To make a long story short, it was a very successful undertaking. We saved more money and we found more new suppliers than we would have doing business the same old way. The outside consulting group helped us in a lot of ways.  They added people to the mix that allowed us to do things faster than we could have on our own.  Yes, those outside people needed to be brought up to speed, but that could be said about anyone we would have put into a special task force initiative like this. The consultants value add was process knowledge.  They had been through this drill before.  On different commodities and in a different line of businesses, but it was successful all the same because the process really doesn’t change all that much.  We knew the process, but had run it  less aggressively and at a more relaxed pace with team leaders and members that were taking time out from the day to day tactical side to drive this strategic initiative. We learned how to do it better and faster than we had before.

One very important factor in my mind, was that by bringing in someone from the outside with strong top management support and visibility, it sent a very strong signal inside and outside the company that the game was being changed and pushed people outside of their comfort zones.  Current suppliers responded more competitively than they had in the past.  The aggressively competitive bids of outside suppliers could not be ignored and forced us to add suppliers we may not have considered as strongly in the ‘business-as-usual’ process.  The next time your business needs a strategic kick start, don’t be shy to engage outside talent. I know I won’t.


I joined a discussion a couple weeks ago and generated a bit of a firestorm.  Someone posted a question about how forecasting helps you become lean. It’s one of my hot buttons, so I couldn’t help myself.   The best characterization I’ve heard for forecasting is that it’s either ‘lucky’ or ‘lousy’.  I don’t remember where I first heard it, so I must apologize for not being able to properly throw credit for this gem.  In all the lean training and literature I’ve been through, I can’t recollect a mention of ‘Forecasting’ being on the critical yet never ending path to ‘The Goal’.

Forecasting is nothing more than an educated guess.  Until the day that lead-times all go to zero and the supply chain response is infinite, forecasting is a necessary evil.  Obviously, the more resources that have to be committed prior to receiving an offsetting commitment from a customer, the higher the exposure and forecasting becomes increasingly important.  As lead times decline and responsiveness increases, the forecast becomes less important, but the necessity for it will never completely go away.

 The goal should be to be able to effectively satisfy customer demands despite greater and greater deviations between foretasted and actual demand levels.  The only way to do this is to reduce the lead time between customer ‘stimulus’ (pull) to supply chain ‘response’.  The companies that are on the real road to lean understand this and the ones are trying to take the back alley short cuts do not.

Are you taking lead-time as a given?  Do your suppliers embrace lean and tools like SMED, small lot production etc?

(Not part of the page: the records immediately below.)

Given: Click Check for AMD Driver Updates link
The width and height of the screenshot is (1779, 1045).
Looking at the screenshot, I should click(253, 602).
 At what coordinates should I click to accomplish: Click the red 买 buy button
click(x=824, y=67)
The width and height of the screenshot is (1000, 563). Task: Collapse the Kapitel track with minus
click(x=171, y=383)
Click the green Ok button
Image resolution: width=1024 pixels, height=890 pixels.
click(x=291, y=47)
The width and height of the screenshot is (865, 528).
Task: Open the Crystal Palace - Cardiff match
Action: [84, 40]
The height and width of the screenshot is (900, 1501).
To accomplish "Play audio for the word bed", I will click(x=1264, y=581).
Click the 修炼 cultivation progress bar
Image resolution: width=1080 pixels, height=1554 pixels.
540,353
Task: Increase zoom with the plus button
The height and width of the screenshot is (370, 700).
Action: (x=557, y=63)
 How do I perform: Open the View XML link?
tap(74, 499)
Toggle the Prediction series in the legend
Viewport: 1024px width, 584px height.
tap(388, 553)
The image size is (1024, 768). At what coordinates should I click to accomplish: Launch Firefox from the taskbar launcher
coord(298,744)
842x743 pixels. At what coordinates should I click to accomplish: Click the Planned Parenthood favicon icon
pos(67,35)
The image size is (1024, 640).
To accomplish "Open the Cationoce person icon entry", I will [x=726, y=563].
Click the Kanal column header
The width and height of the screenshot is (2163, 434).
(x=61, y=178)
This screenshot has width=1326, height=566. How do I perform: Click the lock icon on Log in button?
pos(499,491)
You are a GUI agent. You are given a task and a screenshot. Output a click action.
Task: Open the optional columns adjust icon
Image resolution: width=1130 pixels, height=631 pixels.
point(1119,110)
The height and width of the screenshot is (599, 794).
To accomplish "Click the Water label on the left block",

Are you buying mostly on price and not total cost?  Are you buying in volume and taking the discounts when smaller quantities may be better for both you and the supplier – so they can serve you and their other customers?  I’ve seen all too often when a volume discount was based more on the incentives for the salesman than on the physics and logistics of the transformation.

 If I can draw a correlation between the discussion activity centered on forecasting vs. lead-time reduction, collectively we’re not spending enough on the latter. Effort spent on forecasting today must be re-spent on it tomorrow.  A lead-time reduction improves your ability to serve the customer for time eternal moving forward. Spending a bit more time here will pay huge dividends down the road.